Trialling in-pharmacy administration of Buvidal began in May 2019, with the aim of reducing the need for daily supervised buprenorphine treatment.
Buvidal is an opioid partial agonist/antagonist and the first long-acting medication approved in the EU for the treatment of opioid dependence in patients who are also receiving medical, social and psychological support. It must be administered by a healthcare professional.
According to manufacturer Camurus, the injection can be administered weekly or monthly for the treatment of opioid dependence in adults and young people aged 16 years and over.
Currently, either oral methadone or buprenorphine tablets are typically prescribed to patients with opioid use disorders, and these must be administered daily and under supervision for the first three months of treatment, according to National Institute for health and Care Excellence (Nice) guidelines.
Shaheen Bhatia, pharmacy manager at P&S Chemist, is administering the Buvidal injection along with trained locum pharmacists, she told C+D last month.

● **Records provided**:
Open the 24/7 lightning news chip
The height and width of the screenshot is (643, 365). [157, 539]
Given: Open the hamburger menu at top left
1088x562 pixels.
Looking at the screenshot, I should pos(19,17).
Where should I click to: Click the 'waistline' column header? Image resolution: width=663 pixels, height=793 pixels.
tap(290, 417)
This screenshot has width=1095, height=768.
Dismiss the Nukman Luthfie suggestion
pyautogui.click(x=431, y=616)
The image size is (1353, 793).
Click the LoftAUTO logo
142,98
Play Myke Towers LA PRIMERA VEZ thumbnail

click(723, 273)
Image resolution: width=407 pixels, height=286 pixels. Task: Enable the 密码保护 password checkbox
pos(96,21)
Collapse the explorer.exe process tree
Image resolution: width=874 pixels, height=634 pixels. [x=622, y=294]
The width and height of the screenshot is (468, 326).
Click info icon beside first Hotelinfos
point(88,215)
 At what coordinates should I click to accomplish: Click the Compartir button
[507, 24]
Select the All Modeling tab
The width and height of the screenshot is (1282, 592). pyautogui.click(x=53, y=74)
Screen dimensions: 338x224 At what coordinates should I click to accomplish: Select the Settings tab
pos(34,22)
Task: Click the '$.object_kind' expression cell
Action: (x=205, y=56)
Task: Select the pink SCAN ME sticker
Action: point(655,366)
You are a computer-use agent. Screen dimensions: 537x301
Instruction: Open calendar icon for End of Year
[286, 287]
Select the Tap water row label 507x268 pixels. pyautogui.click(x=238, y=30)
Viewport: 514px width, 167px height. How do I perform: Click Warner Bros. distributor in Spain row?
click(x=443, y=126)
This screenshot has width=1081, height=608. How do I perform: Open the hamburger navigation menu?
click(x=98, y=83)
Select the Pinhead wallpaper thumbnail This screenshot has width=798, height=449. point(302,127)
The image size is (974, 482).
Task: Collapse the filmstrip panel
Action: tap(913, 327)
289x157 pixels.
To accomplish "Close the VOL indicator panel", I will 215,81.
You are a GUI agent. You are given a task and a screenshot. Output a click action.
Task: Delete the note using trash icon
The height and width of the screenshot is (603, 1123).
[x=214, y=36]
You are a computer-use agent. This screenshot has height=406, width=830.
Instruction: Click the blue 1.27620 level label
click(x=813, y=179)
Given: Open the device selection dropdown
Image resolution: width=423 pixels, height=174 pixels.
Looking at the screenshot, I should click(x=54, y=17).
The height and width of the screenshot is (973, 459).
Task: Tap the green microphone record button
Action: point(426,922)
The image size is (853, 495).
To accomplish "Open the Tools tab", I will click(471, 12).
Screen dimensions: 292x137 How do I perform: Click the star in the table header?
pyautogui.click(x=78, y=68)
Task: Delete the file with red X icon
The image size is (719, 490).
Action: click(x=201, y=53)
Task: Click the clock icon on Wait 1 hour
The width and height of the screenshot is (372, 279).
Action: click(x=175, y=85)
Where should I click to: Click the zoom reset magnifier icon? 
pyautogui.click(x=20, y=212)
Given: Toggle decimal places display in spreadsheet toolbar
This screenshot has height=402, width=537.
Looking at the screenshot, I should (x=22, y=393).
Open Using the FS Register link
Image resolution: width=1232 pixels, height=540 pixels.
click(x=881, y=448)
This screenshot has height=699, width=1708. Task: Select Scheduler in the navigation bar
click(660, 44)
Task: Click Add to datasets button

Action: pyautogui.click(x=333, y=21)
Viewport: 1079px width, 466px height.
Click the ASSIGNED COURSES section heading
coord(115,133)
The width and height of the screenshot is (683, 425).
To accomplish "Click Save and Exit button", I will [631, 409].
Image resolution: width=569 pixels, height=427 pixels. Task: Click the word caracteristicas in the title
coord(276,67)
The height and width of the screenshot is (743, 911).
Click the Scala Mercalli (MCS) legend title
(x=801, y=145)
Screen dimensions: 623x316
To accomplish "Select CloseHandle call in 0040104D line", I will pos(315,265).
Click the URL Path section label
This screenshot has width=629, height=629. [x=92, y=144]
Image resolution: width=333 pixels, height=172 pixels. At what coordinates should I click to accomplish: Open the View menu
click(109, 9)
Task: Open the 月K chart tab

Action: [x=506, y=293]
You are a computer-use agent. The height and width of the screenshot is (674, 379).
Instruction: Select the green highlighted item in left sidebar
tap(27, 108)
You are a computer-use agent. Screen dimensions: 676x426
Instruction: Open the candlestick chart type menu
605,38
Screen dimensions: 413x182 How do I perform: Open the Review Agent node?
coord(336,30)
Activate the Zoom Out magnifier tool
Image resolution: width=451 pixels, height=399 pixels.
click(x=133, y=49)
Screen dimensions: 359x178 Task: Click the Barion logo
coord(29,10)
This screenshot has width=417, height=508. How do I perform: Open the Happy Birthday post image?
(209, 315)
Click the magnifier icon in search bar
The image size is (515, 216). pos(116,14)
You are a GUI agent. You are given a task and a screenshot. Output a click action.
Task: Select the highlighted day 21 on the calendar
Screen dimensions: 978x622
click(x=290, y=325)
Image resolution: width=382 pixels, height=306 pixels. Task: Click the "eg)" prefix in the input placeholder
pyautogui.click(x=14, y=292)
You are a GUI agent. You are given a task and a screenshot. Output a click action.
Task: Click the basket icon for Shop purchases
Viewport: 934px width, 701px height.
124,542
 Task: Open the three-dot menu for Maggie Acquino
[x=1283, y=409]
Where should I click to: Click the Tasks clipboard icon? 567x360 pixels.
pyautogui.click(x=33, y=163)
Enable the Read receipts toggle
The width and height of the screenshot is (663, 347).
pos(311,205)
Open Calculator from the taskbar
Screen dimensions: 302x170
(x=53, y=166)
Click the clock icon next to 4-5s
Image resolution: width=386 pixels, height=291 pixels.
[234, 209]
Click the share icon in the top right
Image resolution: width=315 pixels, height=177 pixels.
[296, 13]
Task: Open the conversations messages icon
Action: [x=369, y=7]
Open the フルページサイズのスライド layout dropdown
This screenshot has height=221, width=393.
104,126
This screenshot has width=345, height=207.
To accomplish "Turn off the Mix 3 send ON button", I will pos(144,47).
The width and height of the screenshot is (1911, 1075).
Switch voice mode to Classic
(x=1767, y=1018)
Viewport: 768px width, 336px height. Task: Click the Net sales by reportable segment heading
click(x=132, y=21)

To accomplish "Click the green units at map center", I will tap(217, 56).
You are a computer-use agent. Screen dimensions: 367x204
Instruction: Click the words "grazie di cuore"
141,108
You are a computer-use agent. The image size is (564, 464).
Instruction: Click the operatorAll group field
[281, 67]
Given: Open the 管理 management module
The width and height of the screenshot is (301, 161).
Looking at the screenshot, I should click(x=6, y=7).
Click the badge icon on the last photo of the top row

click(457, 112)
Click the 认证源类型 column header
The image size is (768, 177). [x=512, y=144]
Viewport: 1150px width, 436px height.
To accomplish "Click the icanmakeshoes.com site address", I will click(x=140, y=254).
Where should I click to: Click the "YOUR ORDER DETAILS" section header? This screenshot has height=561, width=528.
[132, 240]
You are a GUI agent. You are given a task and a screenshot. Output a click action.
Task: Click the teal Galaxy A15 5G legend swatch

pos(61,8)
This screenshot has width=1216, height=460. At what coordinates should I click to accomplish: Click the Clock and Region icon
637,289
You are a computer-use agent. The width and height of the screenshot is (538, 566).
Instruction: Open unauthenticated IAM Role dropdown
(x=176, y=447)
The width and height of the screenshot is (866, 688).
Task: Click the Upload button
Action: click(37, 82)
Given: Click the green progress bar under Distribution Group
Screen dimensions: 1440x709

● **Task goal**:
Output the Buvidal passage word for word, between "According to manufacturer" and "years and over.", inclusive.

● **Solution to the exercise**:
According to manufacturer Camurus, the injection can be administered weekly or monthly for the treatment of opioid dependence in adults and young people aged 16 years and over.